A indústria brasileira de tintas vem consolidando uma agenda de redução de emissões e ganho de eficiência em seus processos produtivos. Como parte desse movimento, o setor, representado pela Associação Brasileira dos Fabricantes de Tintas, estabeleceu em 2025 o objetivo de reduzir 25% das emissões de gases de efeito estufa até 2030, meta que tem orientado investimentos em inovação voltados à diminuição do consumo de energia, à redução de desperdícios e ao aumento da eficiência industrial.

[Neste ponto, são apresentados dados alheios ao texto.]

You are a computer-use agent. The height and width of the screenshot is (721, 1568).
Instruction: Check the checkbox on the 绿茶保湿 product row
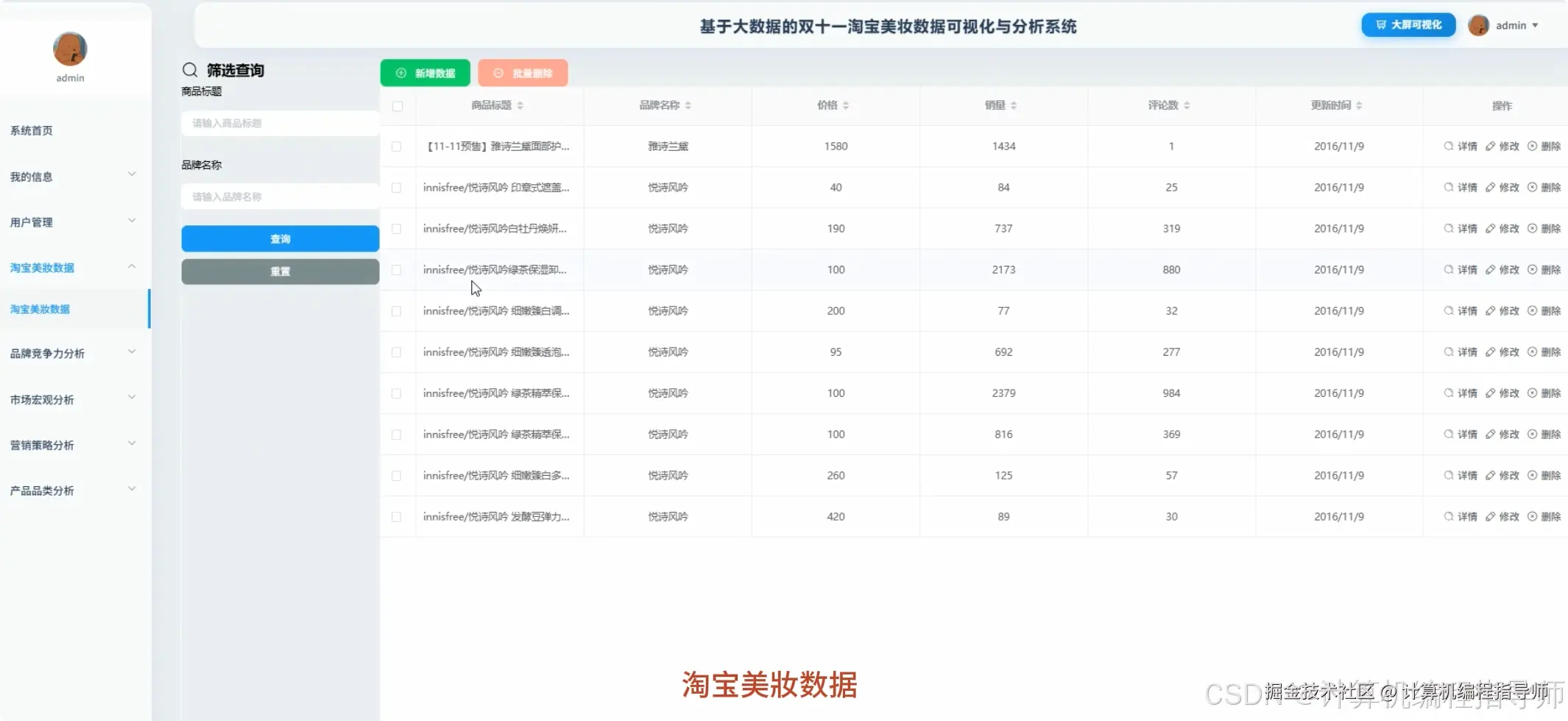point(397,270)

À frente da PPG Brasil, multinacional americana de tintas (listada na Bolsa de Nova York), revestimentos e produtos especiais, e do conselho diretivo da Abrafati, Marizeth Carvalho acompanha de perto essa evolução. Segundo ela, o desenvolvimento tecnológico no setor tem sido cada vez mais guiado pela combinação entre desempenho industrial e requisitos ambientais.
“Sem dúvida, a agenda de sustentabilidade tem acelerado a inovação na indústria de tintas. Hoje o desenvolvimento de novas tecnologias está diretamente relacionado à busca por processos mais eficientes, menor consumo de recursos e soluções que ajudem nossos clientes a atingirem suas próprias metas ambientais”, comenta a executiva.
Entre as soluções que mais avançaram nos últimos anos estão as tintas em pó. Por não utilizarem solventes, elas praticamente eliminam a emissão de compostos orgânicos voláteis (VOCs) durante aplicação e cura. O excedente não aderido à superfície pode ser recuperado e reinserido no processo, o que reduz perdas de matéria-prima.